Na opção “Image”, diversas outras possibilidades estão disponíveis, o que pode ser muito interessante para quem gostaria de realizar modificações simples nos arquivos. O destaque é para a função “Effects”, capaz de aplicar dezenas de efeitos muito interessantes em suas imagens.
Todas as outras funções no aplicativo funcionam basicamente da mesma forma, bastando você usar sua criatividade para realizar as modificações. Caso não tenha gostado de qualquer uma delas, tudo que tem que fazer é teclar Ctrl + Z para retornar ao estado anterior da imagem, sem perder o seu trabalho.
Em português fica mais fácil
Se em inglês o programa já é fácil de lidar, no nosso idioma as coisas ficam ainda mais simples. Para traduzir o aplicativo, basta clicar neste
link e baixar o pequeno arquivo de tradução para o português, instalando-o normalmente no seu computador.

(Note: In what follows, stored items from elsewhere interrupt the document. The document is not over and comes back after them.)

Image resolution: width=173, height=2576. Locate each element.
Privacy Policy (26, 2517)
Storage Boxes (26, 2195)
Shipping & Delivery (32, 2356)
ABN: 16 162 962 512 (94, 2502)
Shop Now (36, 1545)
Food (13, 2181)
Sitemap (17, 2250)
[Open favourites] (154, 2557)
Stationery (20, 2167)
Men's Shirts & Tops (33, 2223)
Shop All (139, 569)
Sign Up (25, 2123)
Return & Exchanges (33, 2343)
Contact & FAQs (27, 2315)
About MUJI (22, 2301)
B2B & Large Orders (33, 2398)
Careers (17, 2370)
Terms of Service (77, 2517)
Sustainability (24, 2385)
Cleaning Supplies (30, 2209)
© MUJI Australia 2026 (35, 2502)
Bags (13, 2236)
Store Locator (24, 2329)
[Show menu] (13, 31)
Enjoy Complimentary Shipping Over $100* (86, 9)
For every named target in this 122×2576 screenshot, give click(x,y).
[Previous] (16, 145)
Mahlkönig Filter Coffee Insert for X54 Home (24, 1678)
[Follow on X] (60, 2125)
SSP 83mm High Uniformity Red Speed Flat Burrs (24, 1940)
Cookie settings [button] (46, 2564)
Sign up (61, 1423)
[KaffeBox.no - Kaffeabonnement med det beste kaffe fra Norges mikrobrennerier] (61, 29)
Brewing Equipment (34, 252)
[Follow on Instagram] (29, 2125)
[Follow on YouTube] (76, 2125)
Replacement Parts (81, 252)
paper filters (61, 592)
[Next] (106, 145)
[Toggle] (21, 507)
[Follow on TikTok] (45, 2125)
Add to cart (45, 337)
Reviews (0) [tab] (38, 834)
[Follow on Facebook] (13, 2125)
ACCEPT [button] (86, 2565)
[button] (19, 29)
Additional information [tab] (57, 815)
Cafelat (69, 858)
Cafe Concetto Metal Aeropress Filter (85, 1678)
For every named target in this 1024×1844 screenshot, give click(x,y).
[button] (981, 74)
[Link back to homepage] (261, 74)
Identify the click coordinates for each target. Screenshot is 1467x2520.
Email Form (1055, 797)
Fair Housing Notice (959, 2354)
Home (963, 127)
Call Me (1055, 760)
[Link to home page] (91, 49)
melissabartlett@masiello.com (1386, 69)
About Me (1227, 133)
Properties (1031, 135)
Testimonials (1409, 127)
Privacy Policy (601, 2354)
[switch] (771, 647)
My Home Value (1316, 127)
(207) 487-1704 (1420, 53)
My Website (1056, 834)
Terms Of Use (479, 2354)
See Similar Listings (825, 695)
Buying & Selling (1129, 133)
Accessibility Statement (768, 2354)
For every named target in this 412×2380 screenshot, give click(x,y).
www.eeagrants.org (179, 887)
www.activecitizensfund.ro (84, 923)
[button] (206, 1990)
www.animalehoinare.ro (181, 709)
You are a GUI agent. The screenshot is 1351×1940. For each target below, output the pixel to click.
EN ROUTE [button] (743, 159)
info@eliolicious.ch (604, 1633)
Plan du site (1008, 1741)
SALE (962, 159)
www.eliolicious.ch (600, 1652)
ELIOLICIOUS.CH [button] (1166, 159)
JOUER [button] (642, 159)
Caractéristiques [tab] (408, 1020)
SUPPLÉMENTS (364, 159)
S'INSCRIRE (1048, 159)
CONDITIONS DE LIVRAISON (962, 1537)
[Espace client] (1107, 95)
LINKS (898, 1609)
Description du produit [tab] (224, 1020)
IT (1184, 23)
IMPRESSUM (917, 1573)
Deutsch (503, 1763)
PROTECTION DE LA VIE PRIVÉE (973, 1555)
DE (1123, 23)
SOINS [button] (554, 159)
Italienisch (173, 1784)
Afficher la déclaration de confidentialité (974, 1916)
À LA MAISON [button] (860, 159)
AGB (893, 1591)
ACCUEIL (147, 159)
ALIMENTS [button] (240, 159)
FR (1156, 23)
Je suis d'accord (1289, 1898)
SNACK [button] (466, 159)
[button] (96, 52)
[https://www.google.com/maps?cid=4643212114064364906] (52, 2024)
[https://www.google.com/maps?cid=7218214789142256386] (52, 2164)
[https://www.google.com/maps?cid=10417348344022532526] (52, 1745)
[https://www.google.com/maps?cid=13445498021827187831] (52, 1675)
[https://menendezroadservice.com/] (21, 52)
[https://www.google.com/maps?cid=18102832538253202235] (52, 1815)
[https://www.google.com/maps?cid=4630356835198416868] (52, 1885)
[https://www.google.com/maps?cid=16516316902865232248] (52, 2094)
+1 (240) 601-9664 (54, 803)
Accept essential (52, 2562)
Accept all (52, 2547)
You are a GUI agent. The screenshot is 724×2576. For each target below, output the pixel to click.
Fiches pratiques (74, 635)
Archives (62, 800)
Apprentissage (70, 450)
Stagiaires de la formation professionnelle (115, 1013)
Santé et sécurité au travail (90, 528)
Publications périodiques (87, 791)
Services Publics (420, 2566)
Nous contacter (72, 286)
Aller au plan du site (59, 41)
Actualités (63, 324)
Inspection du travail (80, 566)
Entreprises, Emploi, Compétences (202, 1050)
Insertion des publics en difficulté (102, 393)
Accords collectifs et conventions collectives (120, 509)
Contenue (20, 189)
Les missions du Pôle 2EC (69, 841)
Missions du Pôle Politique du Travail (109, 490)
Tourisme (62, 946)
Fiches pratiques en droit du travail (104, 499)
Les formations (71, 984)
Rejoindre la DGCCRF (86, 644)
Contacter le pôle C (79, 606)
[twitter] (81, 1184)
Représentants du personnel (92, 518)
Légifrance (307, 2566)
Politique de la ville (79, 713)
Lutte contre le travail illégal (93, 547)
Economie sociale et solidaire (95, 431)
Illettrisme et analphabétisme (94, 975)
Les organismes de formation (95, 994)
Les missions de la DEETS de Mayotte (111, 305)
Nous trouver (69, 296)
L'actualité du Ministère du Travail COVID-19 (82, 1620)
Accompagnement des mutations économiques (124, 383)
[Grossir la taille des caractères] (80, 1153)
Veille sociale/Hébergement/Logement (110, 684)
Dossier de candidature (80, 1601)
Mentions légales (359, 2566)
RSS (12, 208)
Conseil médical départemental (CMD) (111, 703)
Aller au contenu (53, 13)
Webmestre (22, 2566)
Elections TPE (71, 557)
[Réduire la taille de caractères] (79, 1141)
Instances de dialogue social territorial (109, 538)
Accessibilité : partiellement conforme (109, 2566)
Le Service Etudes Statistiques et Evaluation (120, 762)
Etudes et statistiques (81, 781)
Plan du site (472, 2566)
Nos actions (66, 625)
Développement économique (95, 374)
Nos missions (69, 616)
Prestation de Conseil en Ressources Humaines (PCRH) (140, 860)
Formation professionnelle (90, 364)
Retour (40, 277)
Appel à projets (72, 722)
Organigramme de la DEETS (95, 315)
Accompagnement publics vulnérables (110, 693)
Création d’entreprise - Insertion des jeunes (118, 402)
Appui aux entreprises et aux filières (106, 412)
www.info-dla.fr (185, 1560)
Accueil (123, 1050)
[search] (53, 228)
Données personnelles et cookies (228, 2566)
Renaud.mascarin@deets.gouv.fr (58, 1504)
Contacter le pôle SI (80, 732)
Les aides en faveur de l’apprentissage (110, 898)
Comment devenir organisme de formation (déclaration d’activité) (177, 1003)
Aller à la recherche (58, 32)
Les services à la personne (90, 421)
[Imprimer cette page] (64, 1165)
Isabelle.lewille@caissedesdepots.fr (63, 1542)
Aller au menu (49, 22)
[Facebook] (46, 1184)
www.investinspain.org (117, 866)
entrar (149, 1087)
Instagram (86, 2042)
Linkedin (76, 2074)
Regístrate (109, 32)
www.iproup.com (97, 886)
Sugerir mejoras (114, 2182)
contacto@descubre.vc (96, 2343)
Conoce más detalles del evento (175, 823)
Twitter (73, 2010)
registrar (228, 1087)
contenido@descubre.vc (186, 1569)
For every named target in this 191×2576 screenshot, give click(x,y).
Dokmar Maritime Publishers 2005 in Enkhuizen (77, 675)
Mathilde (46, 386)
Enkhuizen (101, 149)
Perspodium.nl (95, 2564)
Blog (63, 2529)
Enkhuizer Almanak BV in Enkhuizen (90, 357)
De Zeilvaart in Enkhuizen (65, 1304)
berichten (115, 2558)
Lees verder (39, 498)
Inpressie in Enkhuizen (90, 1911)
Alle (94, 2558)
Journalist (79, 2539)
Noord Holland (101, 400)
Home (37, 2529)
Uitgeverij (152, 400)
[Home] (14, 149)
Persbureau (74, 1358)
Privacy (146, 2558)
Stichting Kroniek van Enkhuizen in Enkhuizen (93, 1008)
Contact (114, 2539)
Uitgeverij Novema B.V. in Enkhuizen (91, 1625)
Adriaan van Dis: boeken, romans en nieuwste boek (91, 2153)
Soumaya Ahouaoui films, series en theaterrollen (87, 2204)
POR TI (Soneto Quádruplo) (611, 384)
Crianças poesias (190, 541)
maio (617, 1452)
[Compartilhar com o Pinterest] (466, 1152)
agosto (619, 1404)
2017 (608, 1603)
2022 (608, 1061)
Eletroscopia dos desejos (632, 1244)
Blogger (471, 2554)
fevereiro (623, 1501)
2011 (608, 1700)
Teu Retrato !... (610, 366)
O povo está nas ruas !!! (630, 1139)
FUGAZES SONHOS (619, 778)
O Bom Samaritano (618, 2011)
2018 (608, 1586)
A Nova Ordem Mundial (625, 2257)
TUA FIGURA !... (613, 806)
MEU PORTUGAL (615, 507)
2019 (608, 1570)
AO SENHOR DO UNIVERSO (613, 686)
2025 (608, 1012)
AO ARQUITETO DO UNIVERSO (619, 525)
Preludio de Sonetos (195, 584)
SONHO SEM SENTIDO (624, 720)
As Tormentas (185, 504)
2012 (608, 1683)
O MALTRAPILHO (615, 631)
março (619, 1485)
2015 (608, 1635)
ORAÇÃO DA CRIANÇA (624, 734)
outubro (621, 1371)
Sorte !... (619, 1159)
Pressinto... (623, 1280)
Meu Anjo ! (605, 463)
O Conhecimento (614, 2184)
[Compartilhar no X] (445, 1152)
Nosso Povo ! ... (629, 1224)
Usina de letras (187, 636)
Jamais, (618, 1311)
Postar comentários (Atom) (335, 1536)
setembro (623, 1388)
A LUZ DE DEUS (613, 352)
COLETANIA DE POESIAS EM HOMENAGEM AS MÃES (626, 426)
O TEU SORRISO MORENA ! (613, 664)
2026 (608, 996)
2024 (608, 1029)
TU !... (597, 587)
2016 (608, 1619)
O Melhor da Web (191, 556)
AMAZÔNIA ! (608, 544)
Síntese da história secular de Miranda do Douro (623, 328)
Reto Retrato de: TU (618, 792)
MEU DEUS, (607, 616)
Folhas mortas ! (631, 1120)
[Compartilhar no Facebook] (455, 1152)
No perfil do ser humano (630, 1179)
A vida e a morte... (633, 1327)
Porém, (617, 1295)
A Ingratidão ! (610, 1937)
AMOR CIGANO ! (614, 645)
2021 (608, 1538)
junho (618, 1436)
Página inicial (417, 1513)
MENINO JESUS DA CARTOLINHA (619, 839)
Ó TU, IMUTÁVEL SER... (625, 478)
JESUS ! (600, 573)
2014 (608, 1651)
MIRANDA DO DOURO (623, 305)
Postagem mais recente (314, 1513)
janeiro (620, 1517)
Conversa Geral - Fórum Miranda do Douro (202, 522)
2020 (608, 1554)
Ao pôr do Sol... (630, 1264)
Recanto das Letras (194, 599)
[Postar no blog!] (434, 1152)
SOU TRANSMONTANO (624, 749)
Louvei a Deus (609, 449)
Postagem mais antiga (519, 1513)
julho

Depois disso, acesse o guia “Options” e vá até a função “Change Language”, mudando o idioma do aplicativo. Desta forma, todas as funções dele ficarão totalmente em português, o que torna ainda mais intuitivas para os usuários, descomplicando qualquer dúvida existente em seu idioma original.
Criando Slideshows
Para criar seus slideshows com o Irfanview, basta selecionar o segundo botão principal do aplicativo, muito semelhante a uma película de filme, ativando a função. Na nova janela que aparecerá em seguida, fique atento para as seguintes configurações:
Slide Advancement: Nesta parte, é importante definir a velocidade de mudança das fotos ou se elas serão modificadas apenas com o clique do mouse. Também é possível definir se a mudança seguirá a ordem da pasta (Automatic) ou se será aleatória (Random).
Play Mode: Permite escolher se a apresentação será feita em tela cheia (fullscreen) ou em janela. Caso escolha a segunda alternativa, defina a largura e a altura da exibição, que por padrão é estipulada em 800 X 600 Pixels.
A coluna direita do aplicativo é a mais importante quanto aos slides, pois nela serão adicionados os arquivos de imagem destinados à apresentação. Basta escolher as suas pastas e ir adicionando as fotos desejadas. Depois que tudo estiver pronto, você pode executar o seu slideshow e, caso goste dele, salvá-lo de diversas formas, como executável ou até mesmo para ser gravado em um CD.
Plugins
Outro aspecto interessante do programa e que o torna ainda mais completo é a adição de plugins específicos para ele. Clicando neste
link
, você será direcionado para a página de download dos principais plugins do aplicativo, o que é indicado para usuários mais avançados neste tipo de situação.